Barriers to editing
editReduce barriers to editing, increase barriers to vandalism
editReduce barriers to editing. Add WYSIWYG options, add one-click comemnts/feedback, make section-editing more obvious and more friendly. Reduce the number of warning messages, many of which scare people away. Reduce the average time to edit from ~1 minute to ~15 seconds.
Increase barriers to vandalism. Add speed-bumps for external URLs, for new content from unknown users with vandal-beloved keywords, add delays between content addition and publication to anonymous readers (99% of readers], add delays-until-verified for users who don't meet a very-low trust bar [no edit history, no edit summary, unknown/historically troublesome IP block, &c]. But don't block any of these users from saving their edits and having them seen by themselves when they revisit the page and by other editors. Make this review process transparent to all.
Protection is a hack
editProtection is a hack. When it was first implemented in early 2003, it was noted as such; from the start, there has been the idea of improving on protection by "reduc[ing] the requirements for sysop intervention for useful things to happen". http://en.wikipedia.org/w/index.php?title=Wikipedia:List_of_protected_pages&oldid=787186
Wikis are designed to be editable; the ideal wiki is as open to incoming content as possible -- a metric of a wikis success at wiki-nature might be how long it takes first-time contributors to make typical edits, and how long it takes them to get/see feedback.

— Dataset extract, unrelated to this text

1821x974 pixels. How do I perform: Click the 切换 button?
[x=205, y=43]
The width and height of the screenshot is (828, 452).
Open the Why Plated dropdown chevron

"Open to incoming content" isn't the same as "open to changes in what everyone else sees as outgoing content". We should strive to increase our openness to inboud content, even as we tighten quality controls on outbound content. Articles for Creation is an even worse hack than protection, and regularly fails silently and completely [the user never comes back, or thinks their work is lost; their work *is* lost].
Semi-protection is also a hack. One way to make these protection hacks work more effectively is to recognize that they are *not* the desired solution, but a quick way to implement something close. Protection is a 'reasonable' hack because anyone can still edit the talk page, leave comments for page-contributors on *their* talk pages, &c. New editors don't know any of this. Old editors and vandals don't need to be told what protection's all about.
Suggestions for improving these hacks through more information :
- make protection templates very short and inobtrusive; not in the header, to maintain a clean interface : most readers don't need to know about them (an NPOV or Disputed template can be placed there if needed, that's separate. If an article's being protected just b/c it was on slashdot, that's different).
- keep the "edit" button for protected pages. add a little icon in that tab if needed, to denote the protected nature. Offer a message on editing, varying by protection type, explaining briefly why the protection, and where to post edits and suggestions (the talk page), with a link to a longer explanation of who can edit where, how to request unprotection, how to ask for help, &c.
- update the "this page is protected from editing" message one gets when viewing the source of a protected page. make it friendlier, again linking to where one *can* suggest changes and explaining this in postive rather than negative terms.
- make it more clear than it is now who applied protection when, and what their protection-summary was. pull this information into the notices listed above.